◆ Task details
Can you repeat every line of the material below word for word, leaving the pictures out of your answer?
[BEGIN Working data]
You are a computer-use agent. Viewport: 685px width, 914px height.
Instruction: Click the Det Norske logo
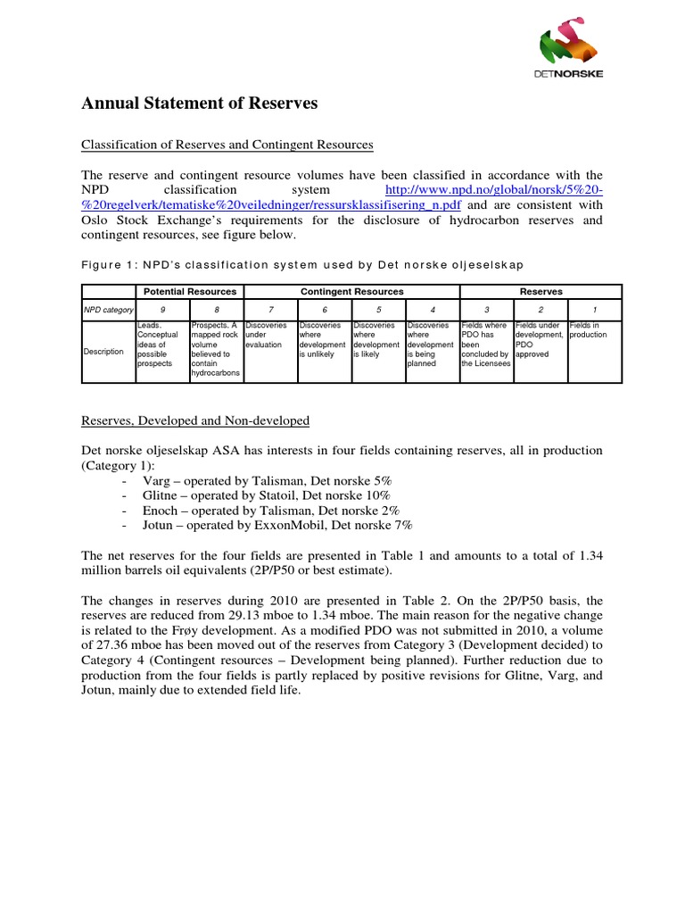[x=572, y=54]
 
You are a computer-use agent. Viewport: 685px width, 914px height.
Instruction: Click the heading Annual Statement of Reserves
[x=200, y=104]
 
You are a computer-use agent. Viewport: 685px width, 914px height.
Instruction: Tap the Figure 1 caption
[x=303, y=265]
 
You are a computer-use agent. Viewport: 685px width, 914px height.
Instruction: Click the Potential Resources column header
[x=190, y=292]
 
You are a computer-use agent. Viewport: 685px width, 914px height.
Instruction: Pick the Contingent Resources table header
[x=351, y=292]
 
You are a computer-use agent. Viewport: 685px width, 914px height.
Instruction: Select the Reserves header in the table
[x=541, y=292]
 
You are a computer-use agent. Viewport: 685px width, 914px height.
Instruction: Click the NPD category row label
[x=108, y=310]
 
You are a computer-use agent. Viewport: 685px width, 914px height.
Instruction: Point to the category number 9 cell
[x=162, y=310]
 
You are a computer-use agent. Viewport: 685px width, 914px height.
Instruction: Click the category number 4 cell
[x=432, y=310]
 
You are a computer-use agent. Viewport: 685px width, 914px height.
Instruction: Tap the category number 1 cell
[x=594, y=310]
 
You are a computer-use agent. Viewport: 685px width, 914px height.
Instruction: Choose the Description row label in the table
[x=103, y=351]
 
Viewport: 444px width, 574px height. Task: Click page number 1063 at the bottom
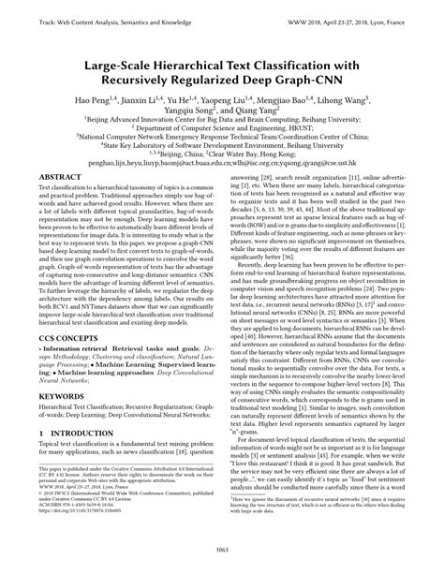(x=222, y=558)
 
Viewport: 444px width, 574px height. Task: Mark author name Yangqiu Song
(x=195, y=110)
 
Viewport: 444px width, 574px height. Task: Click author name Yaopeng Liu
(x=229, y=97)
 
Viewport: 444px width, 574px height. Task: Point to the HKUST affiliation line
(x=223, y=131)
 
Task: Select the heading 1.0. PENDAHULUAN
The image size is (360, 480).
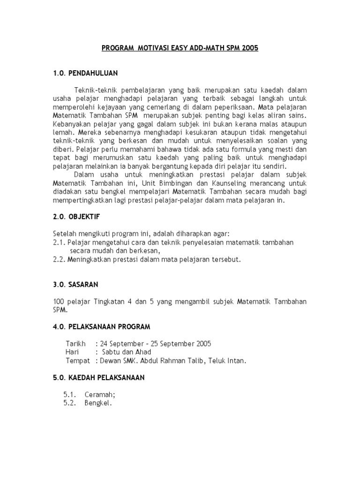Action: (85, 73)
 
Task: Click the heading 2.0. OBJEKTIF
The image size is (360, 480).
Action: (76, 217)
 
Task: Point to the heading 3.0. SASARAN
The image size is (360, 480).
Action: (75, 284)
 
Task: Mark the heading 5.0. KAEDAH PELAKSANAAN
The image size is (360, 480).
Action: (99, 377)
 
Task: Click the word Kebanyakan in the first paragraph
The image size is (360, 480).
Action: (71, 123)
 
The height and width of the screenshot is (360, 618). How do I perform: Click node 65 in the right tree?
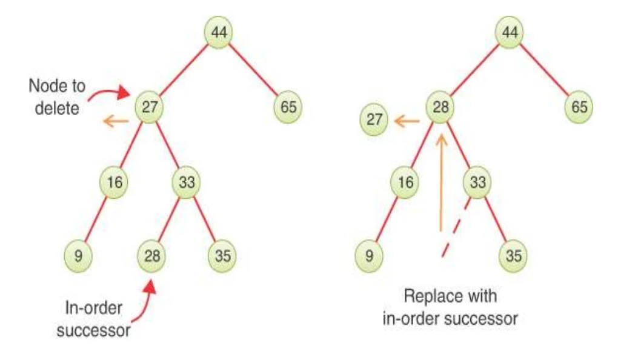[579, 107]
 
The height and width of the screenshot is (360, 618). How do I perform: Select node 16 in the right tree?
[406, 181]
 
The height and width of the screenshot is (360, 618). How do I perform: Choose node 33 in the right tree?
[477, 181]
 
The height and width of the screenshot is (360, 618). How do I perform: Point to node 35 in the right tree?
[513, 255]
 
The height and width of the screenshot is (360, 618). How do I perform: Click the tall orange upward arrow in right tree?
[442, 182]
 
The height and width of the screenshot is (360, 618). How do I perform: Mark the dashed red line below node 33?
[456, 227]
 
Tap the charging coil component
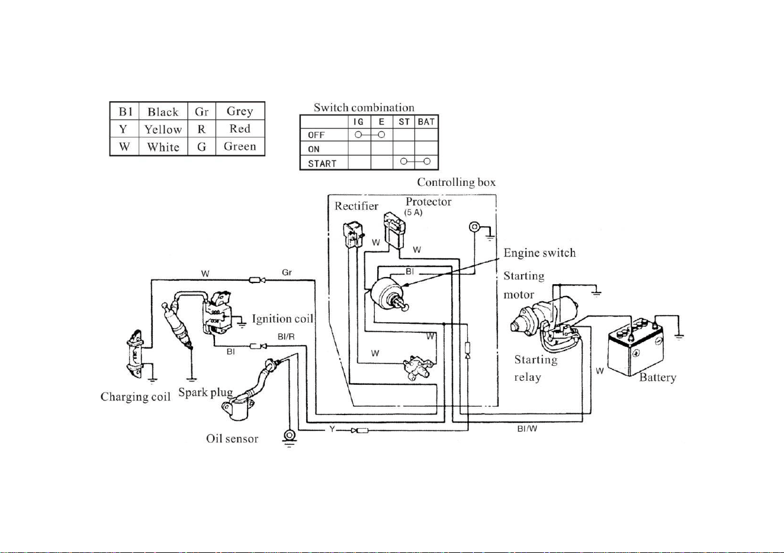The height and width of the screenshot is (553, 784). pos(135,354)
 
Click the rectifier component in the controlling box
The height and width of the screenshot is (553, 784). pos(353,234)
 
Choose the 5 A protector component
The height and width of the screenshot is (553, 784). pos(394,230)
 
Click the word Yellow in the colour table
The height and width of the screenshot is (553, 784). pos(163,130)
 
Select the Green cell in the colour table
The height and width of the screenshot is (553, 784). pos(240,146)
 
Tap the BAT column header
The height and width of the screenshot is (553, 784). pos(426,122)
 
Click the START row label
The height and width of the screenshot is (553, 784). pos(322,163)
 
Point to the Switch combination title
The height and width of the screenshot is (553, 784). pos(364,107)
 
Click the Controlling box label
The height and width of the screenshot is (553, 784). pos(457,182)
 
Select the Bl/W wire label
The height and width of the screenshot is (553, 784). pos(527,429)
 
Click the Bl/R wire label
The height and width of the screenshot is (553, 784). pos(286,337)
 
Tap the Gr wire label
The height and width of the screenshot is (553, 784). pos(287,272)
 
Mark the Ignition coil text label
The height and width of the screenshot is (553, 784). pos(282,319)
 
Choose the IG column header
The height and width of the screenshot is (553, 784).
[END Working data]
◆ Result for this task
You are a computer-use agent. Viewport: 685px width, 914px height.
Instruction: Click the Det Norske logo
[x=572, y=54]
 
You are a computer-use agent. Viewport: 685px width, 914px height.
Instruction: Click the heading Annual Statement of Reserves
[x=200, y=104]
 
You are a computer-use agent. Viewport: 685px width, 914px height.
Instruction: Tap the Figure 1 caption
[x=303, y=265]
 
You are a computer-use agent. Viewport: 685px width, 914px height.
Instruction: Click the Potential Resources column header
[x=190, y=292]
 
You are a computer-use agent. Viewport: 685px width, 914px height.
Instruction: Pick the Contingent Resources table header
[x=351, y=292]
 
You are a computer-use agent. Viewport: 685px width, 914px height.
Instruction: Select the Reserves header in the table
[x=541, y=292]
 
You are a computer-use agent. Viewport: 685px width, 914px height.
Instruction: Click the NPD category row label
[x=108, y=310]
 
You are a computer-use agent. Viewport: 685px width, 914px height.
Instruction: Point to the category number 9 cell
[x=162, y=310]
 
You are a computer-use agent. Viewport: 685px width, 914px height.
Instruction: Click the category number 4 cell
[x=432, y=310]
 
You are a computer-use agent. Viewport: 685px width, 914px height.
Instruction: Tap the category number 1 cell
[x=594, y=310]
 
You are a computer-use agent. Viewport: 685px width, 914px height.
Instruction: Choose the Description row label in the table
[x=103, y=351]
 
Viewport: 444px width, 574px height. Task: Click page number 1063 at the bottom
(x=222, y=558)
 
Viewport: 444px width, 574px height. Task: Mark author name Yangqiu Song
(x=195, y=110)
 
Viewport: 444px width, 574px height. Task: Click author name Yaopeng Liu
(x=229, y=97)
 
Viewport: 444px width, 574px height. Task: Point to the HKUST affiliation line
(x=223, y=131)
 
Task: Select the heading 1.0. PENDAHULUAN
The image size is (360, 480).
Action: (85, 73)
 
Task: Click the heading 2.0. OBJEKTIF
The image size is (360, 480).
Action: (76, 217)
 
Task: Point to the heading 3.0. SASARAN
The image size is (360, 480).
Action: (75, 284)
 
Task: Mark the heading 5.0. KAEDAH PELAKSANAAN
The image size is (360, 480).
Action: (99, 377)
 
Task: Click the word Kebanyakan in the first paragraph
The image size is (360, 480).
Action: (71, 123)
 
The height and width of the screenshot is (360, 618). How do I perform: Click node 65 in the right tree?
[579, 107]
 
The height and width of the screenshot is (360, 618). How do I perform: Select node 16 in the right tree?
[406, 181]
 
The height and width of the screenshot is (360, 618). How do I perform: Choose node 33 in the right tree?
[477, 181]
 
The height and width of the screenshot is (360, 618). How do I perform: Point to node 35 in the right tree?
[513, 255]
 
The height and width of the screenshot is (360, 618). How do I perform: Click the tall orange upward arrow in right tree?
[442, 182]
 
The height and width of the screenshot is (360, 618). How do I perform: Mark the dashed red line below node 33?
[456, 227]
 
Tap the charging coil component
The height and width of the screenshot is (553, 784). pos(135,354)
 
Click the rectifier component in the controlling box
The height and width of the screenshot is (553, 784). pos(353,234)
 
Choose the 5 A protector component
The height and width of the screenshot is (553, 784). pos(394,230)
 
Click the word Yellow in the colour table
The height and width of the screenshot is (553, 784). pos(163,130)
 
Select the Green cell in the colour table
The height and width of the screenshot is (553, 784). pos(240,146)
 
Tap the BAT column header
The height and width of the screenshot is (553, 784). pos(426,122)
 
Click the START row label
The height and width of the screenshot is (553, 784). pos(322,163)
 
Point to the Switch combination title
The height and width of the screenshot is (553, 784). pos(364,107)
 
Click the Controlling box label
The height and width of the screenshot is (553, 784). pos(457,182)
 
Select the Bl/W wire label
The height and width of the screenshot is (553, 784). pos(527,429)
 
Click the Bl/R wire label
The height and width of the screenshot is (553, 784). pos(286,337)
 
Tap the Gr wire label
The height and width of the screenshot is (553, 784). pos(287,272)
 
Mark the Ignition coil text label
The height and width of the screenshot is (553, 784). pos(282,319)
 
Choose the IG column header
The height and width of the screenshot is (553, 784).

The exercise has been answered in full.